Offspring DNMT and TET enzyme, and 5mC/5hmC levels. (A) RT‐qPCR of Dnmt1, Dnmt3a, Tet1, and Tet3 in HFD versus CON male and female cortex and cerebellum. In the cortex, gene expression of Dnmt1 (F(1,23) = 21.05, p = .0001), Dnmt3a (F(1,23) = 20.81, p = .0001), Tet1 (F(1,23) = 31.44, p < .0001), and Tet3 (F(1,23) = 744.7, p < .0001) in female offspring was lower than males (indicated by horizontal bar). Exposure to HFD did not impact on the expression of these genes in offspring cortex (Dnmt1, F(1,23) = 2.947, p = .99; Tet1, F(1,23) = 0.754, p = .394; Tet2, F(1,23) = 1.398, p = .249), except in males where Dnmt3a expression was lower in HFD vs. CON offspring (p = .022, indicated by bracket). In the cerebellum, Dnmt1 expression was higher in female offspring when compared with males (F(1,22) = 20.98, p = .0001), whereas Tet3 expression was lower in females than in males (F(1,22) = 221.9, p < .0001) (indicated by horizontal bars). Exposure to maternal HFD associated with reduced expression of Dnmt1 (p = .038), Tet1 (p = .038), and Tet3a (p = .0003) in male (indicated by bracket), but not female, offspring cerebellum (n = 6/diet group in males, n = 7/diet group in females). (B) Protein expression of both DNMT1 (p = .026) and DNMT3A (p = .019) was reduced in HFD male cortex when compared with controls (n = 3/diet group).
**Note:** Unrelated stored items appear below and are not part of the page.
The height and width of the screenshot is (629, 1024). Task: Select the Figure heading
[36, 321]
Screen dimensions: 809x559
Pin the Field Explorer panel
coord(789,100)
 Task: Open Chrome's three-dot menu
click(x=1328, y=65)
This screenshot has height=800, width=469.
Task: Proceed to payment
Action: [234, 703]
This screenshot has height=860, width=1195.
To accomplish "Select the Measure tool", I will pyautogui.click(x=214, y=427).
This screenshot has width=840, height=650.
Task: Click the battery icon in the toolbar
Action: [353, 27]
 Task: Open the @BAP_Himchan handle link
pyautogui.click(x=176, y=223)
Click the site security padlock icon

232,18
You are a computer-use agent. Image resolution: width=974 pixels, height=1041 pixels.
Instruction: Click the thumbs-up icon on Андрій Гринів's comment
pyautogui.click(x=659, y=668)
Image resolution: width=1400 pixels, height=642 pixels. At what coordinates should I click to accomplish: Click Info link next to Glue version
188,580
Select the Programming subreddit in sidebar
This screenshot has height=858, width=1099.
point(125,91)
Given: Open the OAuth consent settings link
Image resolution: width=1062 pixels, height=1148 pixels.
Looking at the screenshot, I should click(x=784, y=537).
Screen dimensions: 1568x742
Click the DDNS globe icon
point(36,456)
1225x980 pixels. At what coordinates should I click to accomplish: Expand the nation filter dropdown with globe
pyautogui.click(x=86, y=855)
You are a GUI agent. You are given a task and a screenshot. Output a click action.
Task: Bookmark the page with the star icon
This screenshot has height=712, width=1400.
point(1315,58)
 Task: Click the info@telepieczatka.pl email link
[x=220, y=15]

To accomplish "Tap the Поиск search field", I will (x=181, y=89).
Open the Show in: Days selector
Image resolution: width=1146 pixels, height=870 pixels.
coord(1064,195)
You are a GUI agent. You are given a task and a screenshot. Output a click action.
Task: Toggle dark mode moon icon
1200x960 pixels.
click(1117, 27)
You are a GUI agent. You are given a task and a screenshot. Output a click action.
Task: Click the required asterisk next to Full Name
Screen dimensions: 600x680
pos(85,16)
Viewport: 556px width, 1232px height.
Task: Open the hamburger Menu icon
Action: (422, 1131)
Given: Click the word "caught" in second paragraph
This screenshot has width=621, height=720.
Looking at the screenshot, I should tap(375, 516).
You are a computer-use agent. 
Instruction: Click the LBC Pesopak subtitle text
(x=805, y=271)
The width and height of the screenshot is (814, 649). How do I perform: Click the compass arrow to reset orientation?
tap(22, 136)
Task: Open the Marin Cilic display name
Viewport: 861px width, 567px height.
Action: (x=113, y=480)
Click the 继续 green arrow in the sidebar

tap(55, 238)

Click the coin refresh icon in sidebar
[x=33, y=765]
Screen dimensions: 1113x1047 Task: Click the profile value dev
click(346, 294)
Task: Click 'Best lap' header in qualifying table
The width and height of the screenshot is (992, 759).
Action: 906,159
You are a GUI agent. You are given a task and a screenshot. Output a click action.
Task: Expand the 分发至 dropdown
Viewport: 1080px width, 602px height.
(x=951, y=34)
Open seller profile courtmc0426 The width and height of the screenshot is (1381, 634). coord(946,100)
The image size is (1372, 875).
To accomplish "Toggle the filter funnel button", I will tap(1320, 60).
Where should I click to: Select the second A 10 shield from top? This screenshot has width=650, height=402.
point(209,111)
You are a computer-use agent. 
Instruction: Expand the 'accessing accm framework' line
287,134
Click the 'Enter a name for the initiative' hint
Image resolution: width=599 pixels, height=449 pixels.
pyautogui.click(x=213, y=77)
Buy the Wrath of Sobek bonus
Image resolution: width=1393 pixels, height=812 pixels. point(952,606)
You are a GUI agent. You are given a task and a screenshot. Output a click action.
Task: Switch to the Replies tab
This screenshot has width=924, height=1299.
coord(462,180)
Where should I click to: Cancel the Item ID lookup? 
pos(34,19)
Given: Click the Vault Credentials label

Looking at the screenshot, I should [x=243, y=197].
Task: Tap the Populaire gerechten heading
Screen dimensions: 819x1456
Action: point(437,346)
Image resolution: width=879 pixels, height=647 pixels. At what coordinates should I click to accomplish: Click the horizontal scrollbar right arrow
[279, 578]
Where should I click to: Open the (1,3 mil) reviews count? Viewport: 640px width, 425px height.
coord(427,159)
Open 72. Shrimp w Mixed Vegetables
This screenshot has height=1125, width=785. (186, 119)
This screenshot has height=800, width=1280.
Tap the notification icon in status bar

There were no differences in DNMT1 and DNMT3A protein expression in HFD versus CON female cortex, as well as cerebellum in both males and females. (C) Global 5mC and 5hmC levels. There were no differences in 5mC and 5hmC levels between diet groups (F(1,37) = 0.057, p = .813). However, in the cerebellum, 5mC and 5hmC concentration was greater in male vs. female offspring (5mC, F(1,37) = 118.5, p < .0001; 5hmC, F(1,37) = 150.2, p < .0001. Indicated by brackets). Unless otherwise stated, repeated measures ANOVA testing was performed.